Please copy every one of the following items word for word.

— START SUPPLIED MATERIAL —

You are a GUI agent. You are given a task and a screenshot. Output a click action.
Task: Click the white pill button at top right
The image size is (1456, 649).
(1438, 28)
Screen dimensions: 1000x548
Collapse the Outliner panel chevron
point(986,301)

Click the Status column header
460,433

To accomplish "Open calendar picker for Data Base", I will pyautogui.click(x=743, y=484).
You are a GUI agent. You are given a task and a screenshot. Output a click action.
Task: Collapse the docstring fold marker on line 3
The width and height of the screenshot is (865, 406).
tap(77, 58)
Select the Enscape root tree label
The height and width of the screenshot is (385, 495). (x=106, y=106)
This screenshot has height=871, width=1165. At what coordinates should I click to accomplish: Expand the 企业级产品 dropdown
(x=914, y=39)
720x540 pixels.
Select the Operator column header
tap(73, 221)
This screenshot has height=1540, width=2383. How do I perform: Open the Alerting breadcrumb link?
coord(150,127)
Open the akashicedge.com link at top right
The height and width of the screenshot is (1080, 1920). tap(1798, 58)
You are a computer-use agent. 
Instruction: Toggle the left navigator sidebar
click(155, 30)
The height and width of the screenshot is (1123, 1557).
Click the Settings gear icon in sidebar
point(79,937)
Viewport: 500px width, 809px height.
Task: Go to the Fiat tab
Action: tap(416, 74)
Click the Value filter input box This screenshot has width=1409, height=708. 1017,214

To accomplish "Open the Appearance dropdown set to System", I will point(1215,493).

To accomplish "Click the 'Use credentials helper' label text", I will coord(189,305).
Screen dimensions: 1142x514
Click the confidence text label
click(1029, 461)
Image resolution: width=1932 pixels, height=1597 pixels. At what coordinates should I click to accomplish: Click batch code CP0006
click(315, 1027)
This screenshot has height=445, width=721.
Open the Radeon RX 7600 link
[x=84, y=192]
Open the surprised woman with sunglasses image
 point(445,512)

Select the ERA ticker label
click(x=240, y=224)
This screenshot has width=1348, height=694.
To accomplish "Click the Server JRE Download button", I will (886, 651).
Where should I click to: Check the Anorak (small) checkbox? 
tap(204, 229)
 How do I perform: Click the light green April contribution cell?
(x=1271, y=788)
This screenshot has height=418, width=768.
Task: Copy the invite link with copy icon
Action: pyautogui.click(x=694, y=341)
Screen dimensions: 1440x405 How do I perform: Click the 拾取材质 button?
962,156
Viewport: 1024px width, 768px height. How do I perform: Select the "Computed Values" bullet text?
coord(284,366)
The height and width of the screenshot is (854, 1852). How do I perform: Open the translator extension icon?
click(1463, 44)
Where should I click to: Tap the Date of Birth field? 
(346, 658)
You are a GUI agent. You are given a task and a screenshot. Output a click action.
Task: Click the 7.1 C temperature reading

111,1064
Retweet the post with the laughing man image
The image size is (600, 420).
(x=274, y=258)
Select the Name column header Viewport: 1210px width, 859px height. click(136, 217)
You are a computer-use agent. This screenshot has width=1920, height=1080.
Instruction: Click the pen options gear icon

— END SUPPLIED MATERIAL —

▶ _REPLY TO THE TASK_:
You are a GUI agent. You are given a task and a screenshot. Output a click action.
Task: Click the white pill button at top right
The image size is (1456, 649).
(1438, 28)
Screen dimensions: 1000x548
Collapse the Outliner panel chevron
point(986,301)

Click the Status column header
460,433

To accomplish "Open calendar picker for Data Base", I will pyautogui.click(x=743, y=484).
You are a GUI agent. You are given a task and a screenshot. Output a click action.
Task: Collapse the docstring fold marker on line 3
The width and height of the screenshot is (865, 406).
tap(77, 58)
Select the Enscape root tree label
The height and width of the screenshot is (385, 495). (x=106, y=106)
This screenshot has height=871, width=1165. At what coordinates should I click to accomplish: Expand the 企业级产品 dropdown
(x=914, y=39)
720x540 pixels.
Select the Operator column header
tap(73, 221)
This screenshot has height=1540, width=2383. How do I perform: Open the Alerting breadcrumb link?
coord(150,127)
Open the akashicedge.com link at top right
The height and width of the screenshot is (1080, 1920). tap(1798, 58)
You are a computer-use agent. 
Instruction: Toggle the left navigator sidebar
click(155, 30)
The height and width of the screenshot is (1123, 1557).
Click the Settings gear icon in sidebar
point(79,937)
Viewport: 500px width, 809px height.
Task: Go to the Fiat tab
Action: tap(416, 74)
Click the Value filter input box This screenshot has width=1409, height=708. 1017,214

To accomplish "Open the Appearance dropdown set to System", I will point(1215,493).

To accomplish "Click the 'Use credentials helper' label text", I will coord(189,305).
Screen dimensions: 1142x514
Click the confidence text label
click(1029, 461)
Image resolution: width=1932 pixels, height=1597 pixels. At what coordinates should I click to accomplish: Click batch code CP0006
click(315, 1027)
This screenshot has height=445, width=721.
Open the Radeon RX 7600 link
[x=84, y=192]
Open the surprised woman with sunglasses image
 point(445,512)

Select the ERA ticker label
click(x=240, y=224)
This screenshot has width=1348, height=694.
To accomplish "Click the Server JRE Download button", I will (886, 651).
Where should I click to: Check the Anorak (small) checkbox? 
tap(204, 229)
 How do I perform: Click the light green April contribution cell?
(x=1271, y=788)
This screenshot has height=418, width=768.
Task: Copy the invite link with copy icon
Action: pyautogui.click(x=694, y=341)
Screen dimensions: 1440x405 How do I perform: Click the 拾取材质 button?
962,156
Viewport: 1024px width, 768px height. How do I perform: Select the "Computed Values" bullet text?
coord(284,366)
The height and width of the screenshot is (854, 1852). How do I perform: Open the translator extension icon?
click(1463, 44)
Where should I click to: Tap the Date of Birth field? 
(346, 658)
You are a GUI agent. You are given a task and a screenshot. Output a click action.
Task: Click the 7.1 C temperature reading

111,1064
Retweet the post with the laughing man image
The image size is (600, 420).
(x=274, y=258)
Select the Name column header Viewport: 1210px width, 859px height. click(136, 217)
You are a computer-use agent. This screenshot has width=1920, height=1080.
Instruction: Click the pen options gear icon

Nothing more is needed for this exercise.